Opinión

¿Era San Pedro, hasta hace unos años, hogar de capos del crimen organizado?

Sección Editorial

  • Por: Eloy Garza
  • 10 Marzo 2026, 02:30

En años anteriores, San Pedro se volvió hogar de capos del crimen organizado y lavadoras de dinero y factureros. 

Era algo más que una leyenda, más que un secreto a voces. Se tenía que guardar prevención en el tráfico o en los bares. No sabía uno quién estaba al lado. 

Ayer, Donald Trump planteó en una proclama emitida por la Casa Blanca: “el aniquilamiento de las organizaciones terroristas extranjeras” en el hemisferio occidental. 

Esta proclama ordena entrenar y movilizar a los ejércitos de las naciones aliadas —donde no estuvo citado México— para poder desmantelar a estas células delincuenciales, sin escatimar acciones unilaterales de nuestros vecinos del norte. 

Ayer mismo discutíamos algunos vecinos de San Pedro lo que podría suceder con nuestro entorno, derivado del encuentro del Comando Sur de Estados Unidos, en Miami, el pasado 5 de marzo de 2026. 

Allá, en Florida, se tejió una estrategia que nos podría alcanzar hasta aquí, por increíble que pudiera parecer en primera instancia. 

La Conferencia Anticárteles de las Américas no fue solo un encuentro diplomático; fue el escenario donde la Doctrina Donroe —esa reinvención trumpiana de la antigua Doctrina Monroe de 1823— se presentó como un ariete contra lo que Washington ve como amenazas hemisféricas. 

Once naciones conservadoras, de Argentina a Trinidad y Tobago, sellaron pactos para una “paz armada”, mientras México, Colombia y Brasil fueron tachados de indecisos o cómplices de esas bandas terroristas. 

La bautizada doctrina Donroe, por la fusión de Donald y Monroe, no es una referencia histórica inofensiva; es un mandato para que EUA no se anexe un territorio —de entrada, el norte de México—, sino que reclame el hemisferio occidental como su patio trasero, con “fuerza letal” si es necesario. 

Operaciones como la llamada “Lanza del Sur” pueden meternos a los nuevoleoneses en malos entendidos y errores de apreciación, donde la soberanía se podría caer como castillo de naipes. 

Escuché el reciente discurso de Stephen Miller, el cerebro antiinmigrante de Trump, y sus susurros —es un hombre que no alza la voz— ponen los pelos de punta: los cárteles son terroristas que exigen “brutalidad militar”, y México es un ciclo vicioso de inseguridad que impulsa la migración y enriquece a los narcotraficantes. 

Trump fue más radical: desde su resort en Doral, Florida, en la cumbre “Escudo de las Américas”, proclamó una coalición de 17 naciones para atacar cárteles con operaciones conjuntas, señalando a México como “el epicentro del narcotráfico” y “orquestador de violencia hemisférica”. 

“Vamos a acabar con ellos de una vez por todas”, advirtió. 

No tengo por qué negar que la gente de Nuevo León formamos un estado fronterizo, que es hub industrial: movemos miles de millones en exportaciones vía el T-MEC —$1.2 billones anuales en comercio bilateral—. Y este escenario óptimo para nosotros puede cambiar por culpa de otras regiones de México que sí están sumidas en la ingobernabilidad. 

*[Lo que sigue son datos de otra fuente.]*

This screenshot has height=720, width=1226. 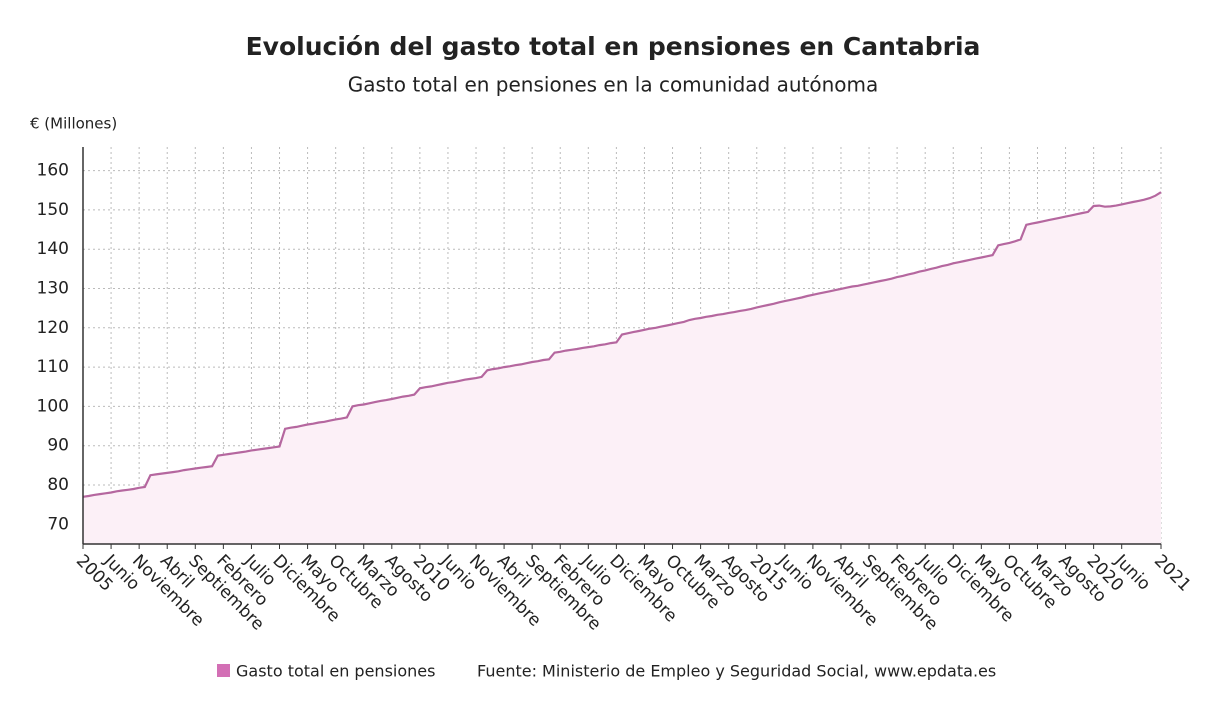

La Doctrina Donroe amenaza con aranceles y revisiones condicionadas a “cooperación” en seguridad, lo que estrangulará inversiones en maquiladoras y automotrices, afectando a 1.5 millones de empleos directos en el sector. 

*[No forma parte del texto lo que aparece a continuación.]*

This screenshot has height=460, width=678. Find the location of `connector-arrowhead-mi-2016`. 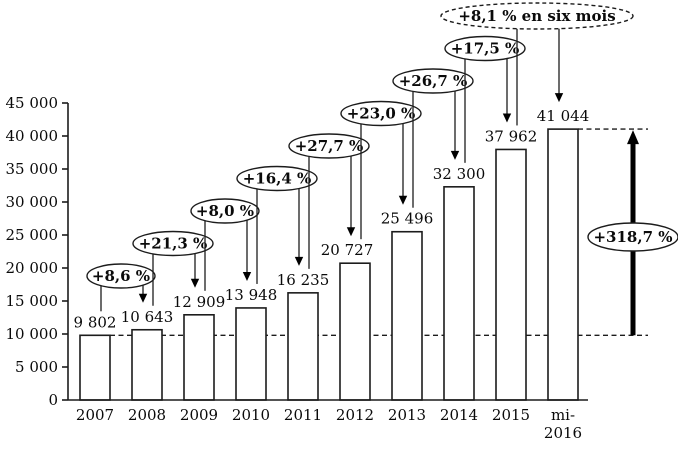

connector-arrowhead-mi-2016 is located at coordinates (559, 98).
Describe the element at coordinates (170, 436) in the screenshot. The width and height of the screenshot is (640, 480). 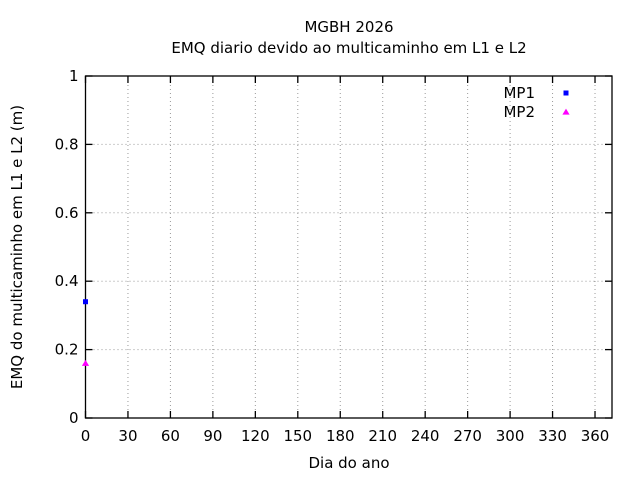
I see `x-tick-label: 60` at that location.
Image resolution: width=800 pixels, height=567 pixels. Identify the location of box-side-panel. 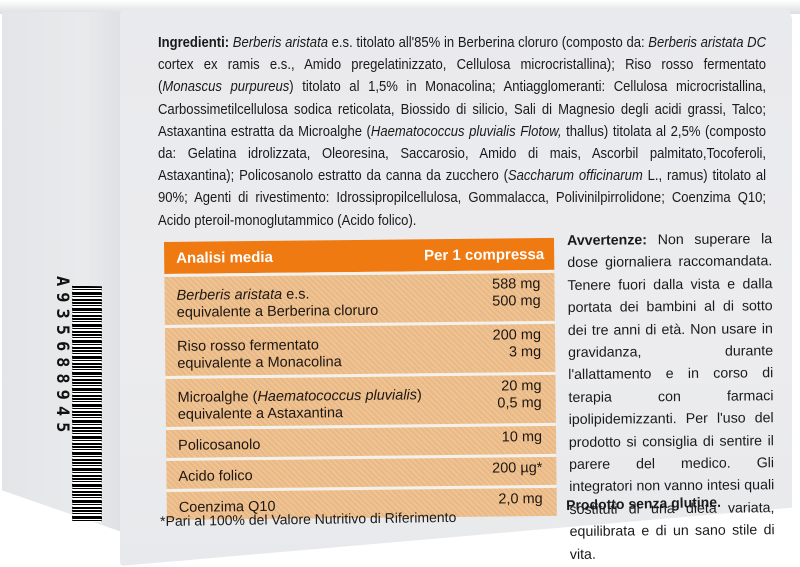
(62, 272).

Pero el golpe más duro viene del crimen organizado: San Pedro Garza García fue enclave de líderes del Golfo o Zetas en mansiones blindadas, atrayendo lavado de dinero en bienes raíces valorados en cientos de millones. ¿Lo sigue siendo? Ya no. Pero la leyenda se mantiene. Cuidado con eso para no convertirnos en posible blanco potencial.